-- The task --
Reproduce word for word the part of the post on Type 2 diabetes starting at "This doctor wasn’t" and ending at "special interest establishments.".
[Supplied passage Boundary: Start]
Saturday, May 2, 2020

Retrospective #441: Have I cured my Type 2 diabetes?

“You’re cured,” the clinician told me. “You no longer have Type 2 diabetes.” You’d think I would greet this news with a sigh of relief since years ago I had an A1c as high as 8.9%; but I did not, because I knew it simply wasn’t true.
I was not, however, surprised with that doctor’s response. I had just told her that, although I had been diagnosed a Type 2 34 years ago, my A1c was now 5.0% and my average FBG was in the mid-80s. From the clinician’s point of view, as one who treats patients according to the ADA’s Standards of Medical Care, her goal was for her to manage my diabetes to get my A1c to ≤7.0%, or even ≤6.5%, the diabetes diagnosis threshold. Thus, to her, clinically speaking, I was “cured.” I asked her, “Would you then write on my chart that I no longer had diabetes?” She replied, “Yes.”
When I shook my head in dismay, she asked me why I wouldn’t accept this “good news.” I replied, “Because I will always have Insulin Resistance and therefore will always be diabetic.”  She just smirked, not wishing to get into an argument. We were, after all, just chatting in a social setting after a panel discussion in NYC with Gary Taubes. Nevertheless, she said dismissively, and with medical authority, that what I said was untrue. I left it at that. The divide between us was too great. In her view, unlettered dotards like me shouldn’t be taken seriously.
This doctor wasn’t my doctor and wasn’t going to be. Except for my MD friends who read this blog – and there are a few – I leave the one-on-one re-education of the trained professional to others. But, as the Dr. Eric Westman sadly said to me a few years ago, in Retrospective #402 here, “Ignorance is the biggest problem.” Gary Taubes expressed a corollary sentiment to me that night. He said the Low Carb “movement” has increased 100 fold in just a few years from 1/100th percent to 1 percent. That’s a huge relative improvement…yet still an abysmal state of affairs. There is yet so much work to be done to overcome the entrenched positions in the political, agribusiness, big pharma, public health, medical, and other special interest establishments.
But I digress. Insulin Resistance is a dysfunction of a biological process, in those genetically predisposed, such that the insulin receptors on cells that ordinarily open to allow glucose energy to enter and nourish them, no longer function properly. When these insulin receptor cells “resist” opening, and the uptake of glucose is impaired, the pancreas secretes more insulin to help out. Type 2 diabetes is thus a disease of too much insulin in the blood stream. Characteristically, Type 2s have both an elevated blood glucose and an elevated blood insulin.
[Supplied passage Boundary: End]
[Material shown Boundary: Start]
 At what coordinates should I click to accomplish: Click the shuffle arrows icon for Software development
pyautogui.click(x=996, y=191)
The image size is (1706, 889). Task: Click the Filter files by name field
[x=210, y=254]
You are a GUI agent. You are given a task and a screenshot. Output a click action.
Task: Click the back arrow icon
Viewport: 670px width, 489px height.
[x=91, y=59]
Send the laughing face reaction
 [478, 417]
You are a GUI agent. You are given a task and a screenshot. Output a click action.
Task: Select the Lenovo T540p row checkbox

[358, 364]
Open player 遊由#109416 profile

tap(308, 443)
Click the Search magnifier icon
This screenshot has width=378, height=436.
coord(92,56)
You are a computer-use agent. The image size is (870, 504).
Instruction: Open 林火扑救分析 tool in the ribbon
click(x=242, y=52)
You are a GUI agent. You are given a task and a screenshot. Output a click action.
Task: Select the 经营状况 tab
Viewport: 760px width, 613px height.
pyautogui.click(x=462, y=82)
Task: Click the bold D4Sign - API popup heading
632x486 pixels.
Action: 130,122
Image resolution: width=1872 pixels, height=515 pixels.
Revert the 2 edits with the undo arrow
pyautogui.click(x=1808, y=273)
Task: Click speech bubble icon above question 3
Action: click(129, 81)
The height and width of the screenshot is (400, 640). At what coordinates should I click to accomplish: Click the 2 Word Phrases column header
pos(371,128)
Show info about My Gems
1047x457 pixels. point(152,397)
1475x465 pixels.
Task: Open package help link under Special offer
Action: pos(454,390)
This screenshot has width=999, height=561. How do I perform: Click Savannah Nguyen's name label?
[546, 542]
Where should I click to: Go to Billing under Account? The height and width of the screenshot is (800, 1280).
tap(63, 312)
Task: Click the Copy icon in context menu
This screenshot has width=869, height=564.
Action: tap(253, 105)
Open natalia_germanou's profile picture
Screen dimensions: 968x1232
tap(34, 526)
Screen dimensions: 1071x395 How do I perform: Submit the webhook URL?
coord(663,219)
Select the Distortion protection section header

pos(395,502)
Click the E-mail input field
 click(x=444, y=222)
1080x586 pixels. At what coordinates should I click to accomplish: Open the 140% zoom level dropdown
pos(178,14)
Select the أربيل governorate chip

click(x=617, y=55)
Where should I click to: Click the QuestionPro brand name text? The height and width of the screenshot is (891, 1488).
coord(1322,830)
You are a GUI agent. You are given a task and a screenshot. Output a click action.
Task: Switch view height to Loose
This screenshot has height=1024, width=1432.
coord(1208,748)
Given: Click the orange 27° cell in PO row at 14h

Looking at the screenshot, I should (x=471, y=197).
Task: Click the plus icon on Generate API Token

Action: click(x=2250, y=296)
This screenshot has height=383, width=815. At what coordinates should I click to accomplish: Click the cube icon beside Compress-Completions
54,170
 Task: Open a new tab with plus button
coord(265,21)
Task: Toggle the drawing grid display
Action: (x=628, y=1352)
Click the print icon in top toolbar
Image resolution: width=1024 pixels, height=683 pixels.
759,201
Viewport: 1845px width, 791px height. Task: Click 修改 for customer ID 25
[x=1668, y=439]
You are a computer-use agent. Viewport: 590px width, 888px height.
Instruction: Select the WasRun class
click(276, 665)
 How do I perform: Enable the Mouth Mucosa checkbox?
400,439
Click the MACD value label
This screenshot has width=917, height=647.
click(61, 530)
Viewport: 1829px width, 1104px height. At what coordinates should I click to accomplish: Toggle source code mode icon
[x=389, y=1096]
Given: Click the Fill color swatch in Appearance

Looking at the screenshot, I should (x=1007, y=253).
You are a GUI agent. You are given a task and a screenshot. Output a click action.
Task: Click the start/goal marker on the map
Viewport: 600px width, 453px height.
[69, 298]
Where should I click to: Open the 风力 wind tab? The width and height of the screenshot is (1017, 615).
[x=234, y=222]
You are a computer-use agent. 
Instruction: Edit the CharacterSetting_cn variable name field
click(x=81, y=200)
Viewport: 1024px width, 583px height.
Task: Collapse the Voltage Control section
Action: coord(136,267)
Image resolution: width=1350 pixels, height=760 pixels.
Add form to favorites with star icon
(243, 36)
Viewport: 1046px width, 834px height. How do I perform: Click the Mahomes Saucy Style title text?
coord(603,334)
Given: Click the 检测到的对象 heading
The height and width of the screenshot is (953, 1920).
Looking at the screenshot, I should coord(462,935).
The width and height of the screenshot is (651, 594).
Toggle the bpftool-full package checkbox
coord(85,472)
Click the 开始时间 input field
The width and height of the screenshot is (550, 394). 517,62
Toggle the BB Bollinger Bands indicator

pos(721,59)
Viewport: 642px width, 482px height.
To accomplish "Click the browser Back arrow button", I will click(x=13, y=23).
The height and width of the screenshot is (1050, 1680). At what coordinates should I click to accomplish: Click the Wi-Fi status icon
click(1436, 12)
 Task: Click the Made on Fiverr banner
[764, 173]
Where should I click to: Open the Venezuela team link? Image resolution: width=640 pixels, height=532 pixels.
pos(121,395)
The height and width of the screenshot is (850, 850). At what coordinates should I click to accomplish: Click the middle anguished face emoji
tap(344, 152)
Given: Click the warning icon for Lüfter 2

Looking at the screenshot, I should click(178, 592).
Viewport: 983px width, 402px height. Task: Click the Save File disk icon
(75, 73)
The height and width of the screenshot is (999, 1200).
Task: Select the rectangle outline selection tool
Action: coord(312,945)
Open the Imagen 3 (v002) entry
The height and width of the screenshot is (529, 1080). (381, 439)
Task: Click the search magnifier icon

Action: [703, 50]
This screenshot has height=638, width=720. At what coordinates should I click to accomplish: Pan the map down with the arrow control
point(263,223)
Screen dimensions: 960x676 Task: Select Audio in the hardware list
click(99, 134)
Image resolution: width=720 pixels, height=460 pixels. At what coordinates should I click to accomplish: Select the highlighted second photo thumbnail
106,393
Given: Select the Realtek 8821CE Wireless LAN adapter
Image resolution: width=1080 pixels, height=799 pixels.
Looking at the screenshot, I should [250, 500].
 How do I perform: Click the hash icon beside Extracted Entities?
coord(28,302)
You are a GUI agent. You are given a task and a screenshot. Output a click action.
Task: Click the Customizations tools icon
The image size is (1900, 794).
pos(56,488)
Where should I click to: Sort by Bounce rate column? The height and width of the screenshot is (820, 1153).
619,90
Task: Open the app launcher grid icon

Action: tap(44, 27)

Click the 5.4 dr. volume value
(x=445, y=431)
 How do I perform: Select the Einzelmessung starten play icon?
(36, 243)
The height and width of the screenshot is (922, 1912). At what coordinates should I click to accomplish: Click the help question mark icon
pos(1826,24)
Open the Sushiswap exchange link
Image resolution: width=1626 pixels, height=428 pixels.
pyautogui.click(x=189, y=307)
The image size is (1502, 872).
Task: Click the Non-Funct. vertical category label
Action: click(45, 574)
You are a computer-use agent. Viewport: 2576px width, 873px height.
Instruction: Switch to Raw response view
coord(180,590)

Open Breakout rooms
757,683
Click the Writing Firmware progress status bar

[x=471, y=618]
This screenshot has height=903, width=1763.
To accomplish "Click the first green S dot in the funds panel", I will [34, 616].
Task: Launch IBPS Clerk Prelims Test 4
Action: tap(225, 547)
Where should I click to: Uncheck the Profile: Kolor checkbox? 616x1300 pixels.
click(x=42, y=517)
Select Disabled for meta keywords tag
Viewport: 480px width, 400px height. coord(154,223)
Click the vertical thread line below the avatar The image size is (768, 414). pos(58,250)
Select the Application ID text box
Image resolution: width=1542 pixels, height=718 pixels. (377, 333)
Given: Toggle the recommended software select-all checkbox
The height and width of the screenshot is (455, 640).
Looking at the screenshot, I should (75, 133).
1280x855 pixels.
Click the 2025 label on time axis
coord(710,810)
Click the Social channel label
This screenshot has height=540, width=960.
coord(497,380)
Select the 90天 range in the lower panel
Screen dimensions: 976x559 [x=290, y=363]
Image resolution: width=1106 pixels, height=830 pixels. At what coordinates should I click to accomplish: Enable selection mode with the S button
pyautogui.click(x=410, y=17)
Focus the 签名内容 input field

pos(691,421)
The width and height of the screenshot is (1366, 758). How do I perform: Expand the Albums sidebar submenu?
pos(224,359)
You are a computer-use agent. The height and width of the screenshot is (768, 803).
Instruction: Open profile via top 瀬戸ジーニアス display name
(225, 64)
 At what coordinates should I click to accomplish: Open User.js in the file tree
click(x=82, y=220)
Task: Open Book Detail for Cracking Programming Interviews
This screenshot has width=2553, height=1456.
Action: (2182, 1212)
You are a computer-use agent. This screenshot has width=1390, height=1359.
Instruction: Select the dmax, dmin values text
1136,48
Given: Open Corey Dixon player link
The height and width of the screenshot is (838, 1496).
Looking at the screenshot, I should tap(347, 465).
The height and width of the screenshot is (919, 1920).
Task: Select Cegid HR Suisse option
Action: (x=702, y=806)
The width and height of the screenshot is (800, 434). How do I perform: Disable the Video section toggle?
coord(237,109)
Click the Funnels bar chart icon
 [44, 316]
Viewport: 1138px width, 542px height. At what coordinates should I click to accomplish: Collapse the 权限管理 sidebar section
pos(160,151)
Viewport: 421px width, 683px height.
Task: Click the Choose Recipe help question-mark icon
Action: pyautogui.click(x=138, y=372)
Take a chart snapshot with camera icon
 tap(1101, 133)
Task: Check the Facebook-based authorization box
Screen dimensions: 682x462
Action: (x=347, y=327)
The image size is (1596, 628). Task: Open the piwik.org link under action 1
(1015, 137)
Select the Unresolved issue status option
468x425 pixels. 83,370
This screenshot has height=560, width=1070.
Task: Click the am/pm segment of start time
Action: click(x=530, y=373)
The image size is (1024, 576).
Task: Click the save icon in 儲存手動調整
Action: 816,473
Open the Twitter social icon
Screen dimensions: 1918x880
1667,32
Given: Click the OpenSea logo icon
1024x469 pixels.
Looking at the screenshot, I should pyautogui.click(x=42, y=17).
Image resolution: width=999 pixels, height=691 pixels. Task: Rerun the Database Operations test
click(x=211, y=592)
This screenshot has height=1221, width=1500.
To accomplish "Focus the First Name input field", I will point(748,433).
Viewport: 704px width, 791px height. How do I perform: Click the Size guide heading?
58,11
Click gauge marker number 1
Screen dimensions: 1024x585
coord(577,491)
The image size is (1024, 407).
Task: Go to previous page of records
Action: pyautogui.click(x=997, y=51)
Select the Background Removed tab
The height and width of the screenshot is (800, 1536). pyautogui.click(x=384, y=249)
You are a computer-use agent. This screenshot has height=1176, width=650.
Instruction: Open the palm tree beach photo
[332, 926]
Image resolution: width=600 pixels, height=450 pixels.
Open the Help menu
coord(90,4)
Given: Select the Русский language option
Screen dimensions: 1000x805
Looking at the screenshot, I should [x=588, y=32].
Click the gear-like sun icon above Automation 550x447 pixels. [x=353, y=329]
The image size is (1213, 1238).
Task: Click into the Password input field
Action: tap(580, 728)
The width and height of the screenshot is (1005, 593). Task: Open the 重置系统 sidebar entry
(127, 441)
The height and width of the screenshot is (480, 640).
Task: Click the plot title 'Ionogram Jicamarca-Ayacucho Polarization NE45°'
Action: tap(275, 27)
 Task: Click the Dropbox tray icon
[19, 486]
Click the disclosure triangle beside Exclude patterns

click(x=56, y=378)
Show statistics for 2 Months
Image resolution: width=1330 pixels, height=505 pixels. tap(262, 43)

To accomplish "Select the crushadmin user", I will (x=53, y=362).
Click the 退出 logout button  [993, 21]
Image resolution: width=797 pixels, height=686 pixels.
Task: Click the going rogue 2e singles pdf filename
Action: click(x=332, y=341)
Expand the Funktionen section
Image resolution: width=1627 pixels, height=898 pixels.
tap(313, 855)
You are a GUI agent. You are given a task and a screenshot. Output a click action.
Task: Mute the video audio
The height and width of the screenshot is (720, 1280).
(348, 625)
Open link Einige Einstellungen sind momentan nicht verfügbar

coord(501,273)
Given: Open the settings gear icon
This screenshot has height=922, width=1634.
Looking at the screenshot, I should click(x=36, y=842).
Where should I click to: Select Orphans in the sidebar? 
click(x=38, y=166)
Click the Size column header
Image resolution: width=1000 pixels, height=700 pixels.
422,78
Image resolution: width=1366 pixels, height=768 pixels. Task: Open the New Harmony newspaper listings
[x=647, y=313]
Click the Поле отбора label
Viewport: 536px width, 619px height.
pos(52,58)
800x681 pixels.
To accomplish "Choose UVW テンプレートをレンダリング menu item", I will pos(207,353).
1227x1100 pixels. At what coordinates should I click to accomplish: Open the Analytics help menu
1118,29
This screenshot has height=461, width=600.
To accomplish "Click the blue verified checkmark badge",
[Material shown Boundary: End]
-- Your solution --
This doctor wasn’t my doctor and wasn’t going to be. Except for my MD friends who read this blog – and there are a few – I leave the one-on-one re-education of the trained professional to others. But, as the Dr. Eric Westman sadly said to me a few years ago, in Retrospective #402 here, “Ignorance is the biggest problem.” Gary Taubes expressed a corollary sentiment to me that night. He said the Low Carb “movement” has increased 100 fold in just a few years from 1/100th percent to 1 percent. That’s a huge relative improvement…yet still an abysmal state of affairs. There is yet so much work to be done to overcome the entrenched positions in the political, agribusiness, big pharma, public health, medical, and other special interest establishments.